● Material shown
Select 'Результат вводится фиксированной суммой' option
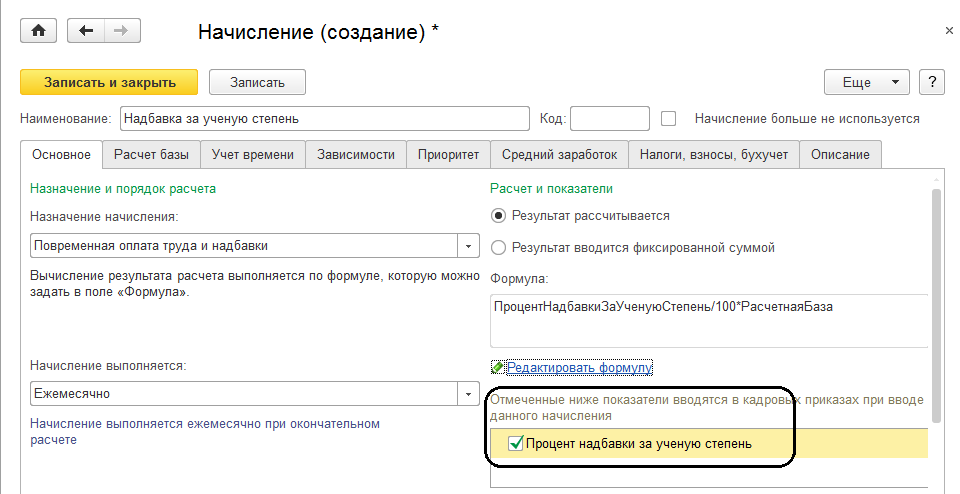This screenshot has height=494, width=960. [500, 247]
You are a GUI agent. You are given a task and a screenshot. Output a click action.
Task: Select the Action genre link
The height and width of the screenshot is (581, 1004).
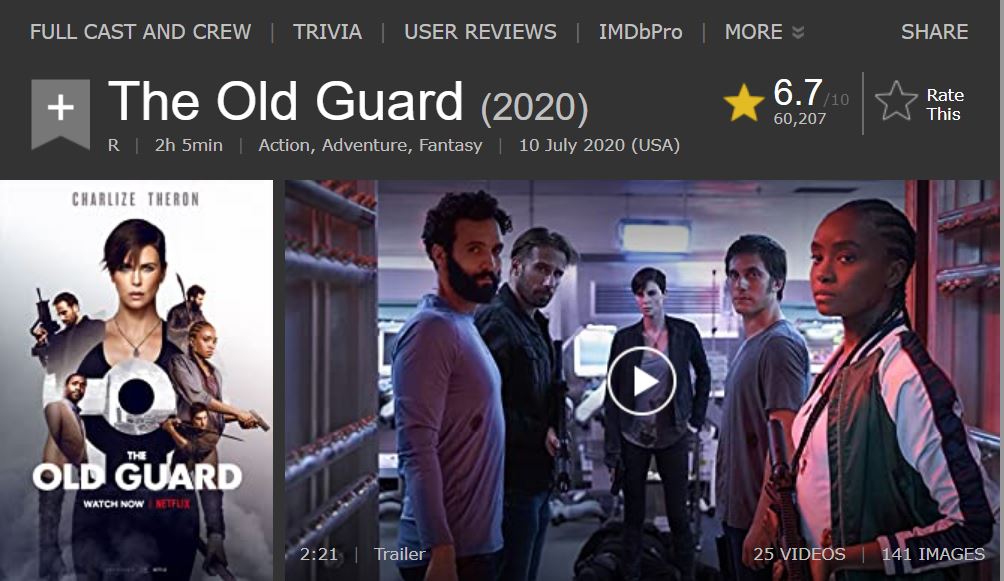pyautogui.click(x=285, y=145)
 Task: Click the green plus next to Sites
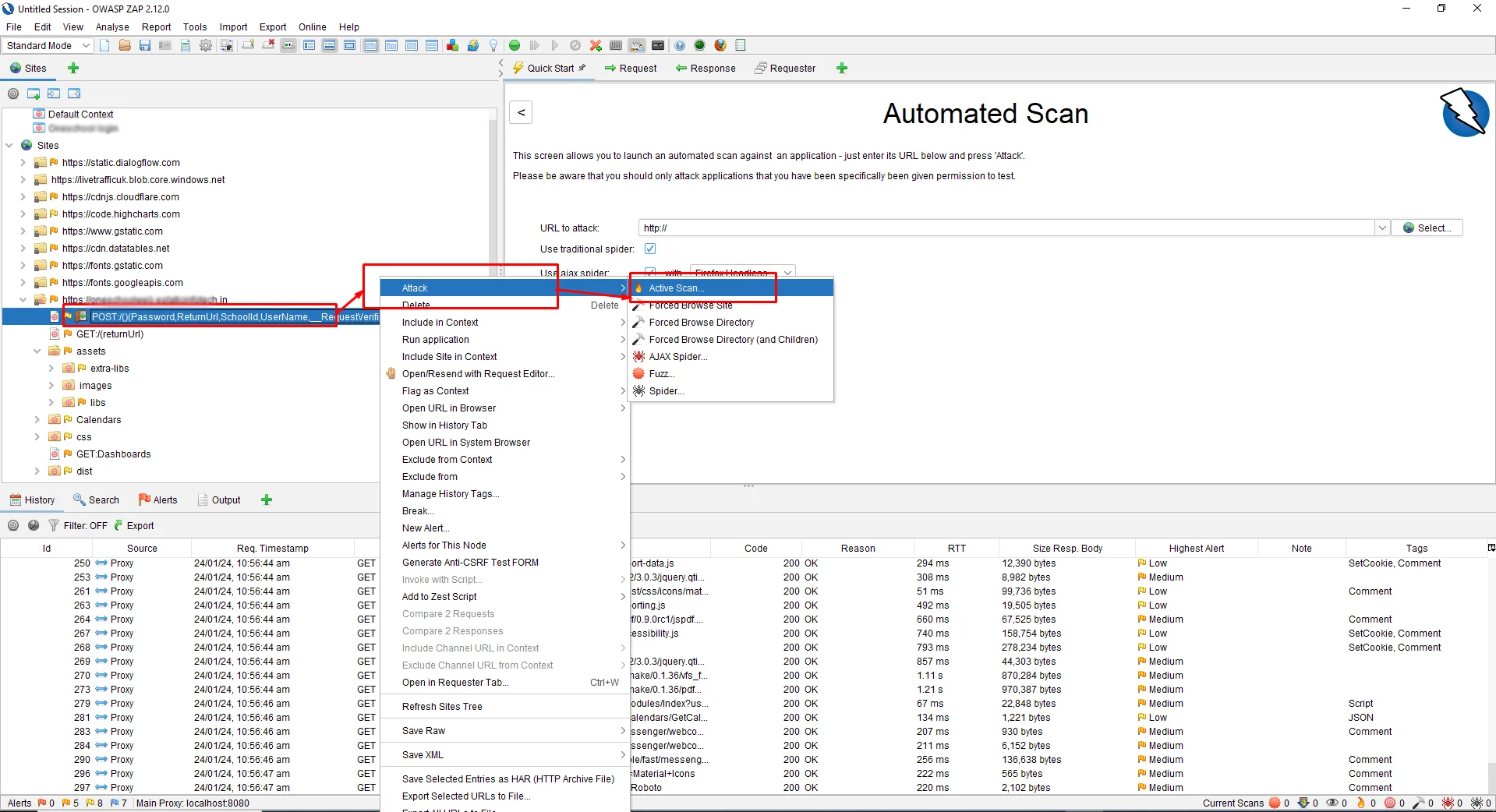click(73, 68)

● Your instructions
The response must match the listing exactly, except that pictures are removed.

● Result of the exercise
Select 'Результат вводится фиксированной суммой' option
This screenshot has height=494, width=960. [500, 247]
You are a GUI agent. You are given a task and a screenshot. Output a click action.
Task: Select the Action genre link
The height and width of the screenshot is (581, 1004).
pyautogui.click(x=285, y=145)
 Task: Click the green plus next to Sites
click(73, 68)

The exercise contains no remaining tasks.